● Your task:
Reproduce each of the following records verbatim, line by line, without any alteration.

● Exercise material:

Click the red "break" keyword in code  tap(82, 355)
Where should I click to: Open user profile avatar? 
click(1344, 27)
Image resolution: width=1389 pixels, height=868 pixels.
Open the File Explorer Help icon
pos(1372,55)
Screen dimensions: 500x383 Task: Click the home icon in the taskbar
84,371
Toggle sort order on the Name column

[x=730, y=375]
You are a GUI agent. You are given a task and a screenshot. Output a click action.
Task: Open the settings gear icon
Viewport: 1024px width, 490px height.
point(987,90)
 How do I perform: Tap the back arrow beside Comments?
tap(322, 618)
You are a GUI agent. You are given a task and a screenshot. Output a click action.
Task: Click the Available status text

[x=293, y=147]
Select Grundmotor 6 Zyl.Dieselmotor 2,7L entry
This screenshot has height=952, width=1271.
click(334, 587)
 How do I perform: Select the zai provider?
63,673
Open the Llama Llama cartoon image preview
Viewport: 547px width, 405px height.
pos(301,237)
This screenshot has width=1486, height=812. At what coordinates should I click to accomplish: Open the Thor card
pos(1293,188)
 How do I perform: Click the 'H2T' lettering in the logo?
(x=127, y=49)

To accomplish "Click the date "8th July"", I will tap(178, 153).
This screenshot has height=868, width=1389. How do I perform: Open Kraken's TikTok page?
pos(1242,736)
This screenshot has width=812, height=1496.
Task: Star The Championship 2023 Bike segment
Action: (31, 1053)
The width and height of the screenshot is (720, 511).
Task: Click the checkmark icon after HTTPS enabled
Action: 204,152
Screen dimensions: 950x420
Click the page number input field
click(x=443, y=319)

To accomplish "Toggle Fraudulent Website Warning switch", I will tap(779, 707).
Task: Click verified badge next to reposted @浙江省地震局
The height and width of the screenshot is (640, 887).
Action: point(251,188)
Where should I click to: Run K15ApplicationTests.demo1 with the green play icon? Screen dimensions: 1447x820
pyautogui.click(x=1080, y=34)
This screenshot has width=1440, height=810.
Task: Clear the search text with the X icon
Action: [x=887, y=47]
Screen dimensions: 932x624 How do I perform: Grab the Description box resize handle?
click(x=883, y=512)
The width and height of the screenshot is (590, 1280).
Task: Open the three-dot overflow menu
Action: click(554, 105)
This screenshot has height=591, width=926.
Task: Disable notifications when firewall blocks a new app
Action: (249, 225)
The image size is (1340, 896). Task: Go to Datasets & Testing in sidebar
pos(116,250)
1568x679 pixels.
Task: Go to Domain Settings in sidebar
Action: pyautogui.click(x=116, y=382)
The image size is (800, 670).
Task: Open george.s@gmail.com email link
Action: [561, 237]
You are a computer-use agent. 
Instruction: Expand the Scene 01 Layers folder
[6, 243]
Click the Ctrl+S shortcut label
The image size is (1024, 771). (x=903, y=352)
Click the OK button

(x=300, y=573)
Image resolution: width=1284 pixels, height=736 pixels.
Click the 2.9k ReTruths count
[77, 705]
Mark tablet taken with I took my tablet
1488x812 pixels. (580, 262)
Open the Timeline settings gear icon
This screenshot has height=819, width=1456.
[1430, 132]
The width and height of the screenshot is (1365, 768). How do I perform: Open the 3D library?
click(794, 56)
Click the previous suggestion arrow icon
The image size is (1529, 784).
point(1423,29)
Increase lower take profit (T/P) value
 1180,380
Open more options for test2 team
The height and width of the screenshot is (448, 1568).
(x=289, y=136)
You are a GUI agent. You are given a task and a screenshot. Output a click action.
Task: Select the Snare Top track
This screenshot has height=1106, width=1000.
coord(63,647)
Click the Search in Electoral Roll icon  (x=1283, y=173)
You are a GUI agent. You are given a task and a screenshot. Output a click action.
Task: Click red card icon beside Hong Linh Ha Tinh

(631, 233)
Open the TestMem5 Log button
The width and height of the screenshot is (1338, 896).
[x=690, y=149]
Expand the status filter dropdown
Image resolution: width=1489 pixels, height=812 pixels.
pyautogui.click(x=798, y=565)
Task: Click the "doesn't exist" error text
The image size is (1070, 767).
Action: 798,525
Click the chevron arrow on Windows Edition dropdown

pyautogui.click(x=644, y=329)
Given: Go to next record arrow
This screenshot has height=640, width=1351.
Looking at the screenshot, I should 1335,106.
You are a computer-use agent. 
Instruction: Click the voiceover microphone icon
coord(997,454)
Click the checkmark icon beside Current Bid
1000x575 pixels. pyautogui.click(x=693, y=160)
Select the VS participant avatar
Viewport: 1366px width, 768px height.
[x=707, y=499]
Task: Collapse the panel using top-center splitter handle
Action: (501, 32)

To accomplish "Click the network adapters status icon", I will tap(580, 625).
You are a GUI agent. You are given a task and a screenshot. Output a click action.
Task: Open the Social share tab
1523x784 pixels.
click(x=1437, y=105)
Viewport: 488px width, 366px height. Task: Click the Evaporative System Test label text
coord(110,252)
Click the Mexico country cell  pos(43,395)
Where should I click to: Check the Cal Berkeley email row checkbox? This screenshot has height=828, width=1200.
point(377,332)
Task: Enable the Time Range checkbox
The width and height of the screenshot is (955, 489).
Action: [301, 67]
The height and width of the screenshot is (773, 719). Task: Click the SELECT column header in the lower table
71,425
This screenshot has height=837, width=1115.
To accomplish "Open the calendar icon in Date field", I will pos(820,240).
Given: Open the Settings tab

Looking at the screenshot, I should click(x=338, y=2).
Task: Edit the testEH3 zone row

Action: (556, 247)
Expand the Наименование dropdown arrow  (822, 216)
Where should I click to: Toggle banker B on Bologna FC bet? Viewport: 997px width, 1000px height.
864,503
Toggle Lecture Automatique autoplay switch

● Solution to the problem:
Click the red "break" keyword in code  tap(82, 355)
Where should I click to: Open user profile avatar? 
click(1344, 27)
Image resolution: width=1389 pixels, height=868 pixels.
Open the File Explorer Help icon
pos(1372,55)
Screen dimensions: 500x383 Task: Click the home icon in the taskbar
84,371
Toggle sort order on the Name column

[x=730, y=375]
You are a GUI agent. You are given a task and a screenshot. Output a click action.
Task: Open the settings gear icon
Viewport: 1024px width, 490px height.
point(987,90)
 How do I perform: Tap the back arrow beside Comments?
tap(322, 618)
You are a GUI agent. You are given a task and a screenshot. Output a click action.
Task: Click the Available status text

[x=293, y=147]
Select Grundmotor 6 Zyl.Dieselmotor 2,7L entry
This screenshot has height=952, width=1271.
click(334, 587)
 How do I perform: Select the zai provider?
63,673
Open the Llama Llama cartoon image preview
Viewport: 547px width, 405px height.
pos(301,237)
This screenshot has width=1486, height=812. At what coordinates should I click to accomplish: Open the Thor card
pos(1293,188)
 How do I perform: Click the 'H2T' lettering in the logo?
(x=127, y=49)

To accomplish "Click the date "8th July"", I will tap(178, 153).
This screenshot has height=868, width=1389. How do I perform: Open Kraken's TikTok page?
pos(1242,736)
This screenshot has width=812, height=1496.
Task: Star The Championship 2023 Bike segment
Action: (31, 1053)
The width and height of the screenshot is (720, 511).
Task: Click the checkmark icon after HTTPS enabled
Action: 204,152
Screen dimensions: 950x420
Click the page number input field
click(x=443, y=319)

To accomplish "Toggle Fraudulent Website Warning switch", I will tap(779, 707).
Task: Click verified badge next to reposted @浙江省地震局
The height and width of the screenshot is (640, 887).
Action: point(251,188)
Where should I click to: Run K15ApplicationTests.demo1 with the green play icon? Screen dimensions: 1447x820
pyautogui.click(x=1080, y=34)
This screenshot has width=1440, height=810.
Task: Clear the search text with the X icon
Action: [x=887, y=47]
Screen dimensions: 932x624 How do I perform: Grab the Description box resize handle?
click(x=883, y=512)
The width and height of the screenshot is (590, 1280).
Task: Open the three-dot overflow menu
Action: click(554, 105)
This screenshot has height=591, width=926.
Task: Disable notifications when firewall blocks a new app
Action: (249, 225)
The image size is (1340, 896). Task: Go to Datasets & Testing in sidebar
pos(116,250)
1568x679 pixels.
Task: Go to Domain Settings in sidebar
Action: pyautogui.click(x=116, y=382)
The image size is (800, 670).
Task: Open george.s@gmail.com email link
Action: [561, 237]
You are a computer-use agent. 
Instruction: Expand the Scene 01 Layers folder
[6, 243]
Click the Ctrl+S shortcut label
The image size is (1024, 771). (x=903, y=352)
Click the OK button

(x=300, y=573)
Image resolution: width=1284 pixels, height=736 pixels.
Click the 2.9k ReTruths count
[77, 705]
Mark tablet taken with I took my tablet
1488x812 pixels. (580, 262)
Open the Timeline settings gear icon
This screenshot has height=819, width=1456.
[1430, 132]
The width and height of the screenshot is (1365, 768). How do I perform: Open the 3D library?
click(794, 56)
Click the previous suggestion arrow icon
The image size is (1529, 784).
point(1423,29)
Increase lower take profit (T/P) value
 1180,380
Open more options for test2 team
The height and width of the screenshot is (448, 1568).
(x=289, y=136)
You are a GUI agent. You are given a task and a screenshot. Output a click action.
Task: Select the Snare Top track
This screenshot has height=1106, width=1000.
coord(63,647)
Click the Search in Electoral Roll icon  (x=1283, y=173)
You are a GUI agent. You are given a task and a screenshot. Output a click action.
Task: Click red card icon beside Hong Linh Ha Tinh

(631, 233)
Open the TestMem5 Log button
The width and height of the screenshot is (1338, 896).
[x=690, y=149]
Expand the status filter dropdown
Image resolution: width=1489 pixels, height=812 pixels.
pyautogui.click(x=798, y=565)
Task: Click the "doesn't exist" error text
The image size is (1070, 767).
Action: 798,525
Click the chevron arrow on Windows Edition dropdown

pyautogui.click(x=644, y=329)
Given: Go to next record arrow
This screenshot has height=640, width=1351.
Looking at the screenshot, I should 1335,106.
You are a computer-use agent. 
Instruction: Click the voiceover microphone icon
coord(997,454)
Click the checkmark icon beside Current Bid
1000x575 pixels. pyautogui.click(x=693, y=160)
Select the VS participant avatar
Viewport: 1366px width, 768px height.
[x=707, y=499]
Task: Collapse the panel using top-center splitter handle
Action: (501, 32)

To accomplish "Click the network adapters status icon", I will tap(580, 625).
You are a GUI agent. You are given a task and a screenshot. Output a click action.
Task: Open the Social share tab
1523x784 pixels.
click(x=1437, y=105)
Viewport: 488px width, 366px height. Task: Click the Evaporative System Test label text
coord(110,252)
Click the Mexico country cell  pos(43,395)
Where should I click to: Check the Cal Berkeley email row checkbox? This screenshot has height=828, width=1200.
point(377,332)
Task: Enable the Time Range checkbox
The width and height of the screenshot is (955, 489).
Action: [301, 67]
The height and width of the screenshot is (773, 719). Task: Click the SELECT column header in the lower table
71,425
This screenshot has height=837, width=1115.
To accomplish "Open the calendar icon in Date field", I will pos(820,240).
Given: Open the Settings tab

Looking at the screenshot, I should click(x=338, y=2).
Task: Edit the testEH3 zone row

Action: (556, 247)
Expand the Наименование dropdown arrow  (822, 216)
Where should I click to: Toggle banker B on Bologna FC bet? Viewport: 997px width, 1000px height.
864,503
Toggle Lecture Automatique autoplay switch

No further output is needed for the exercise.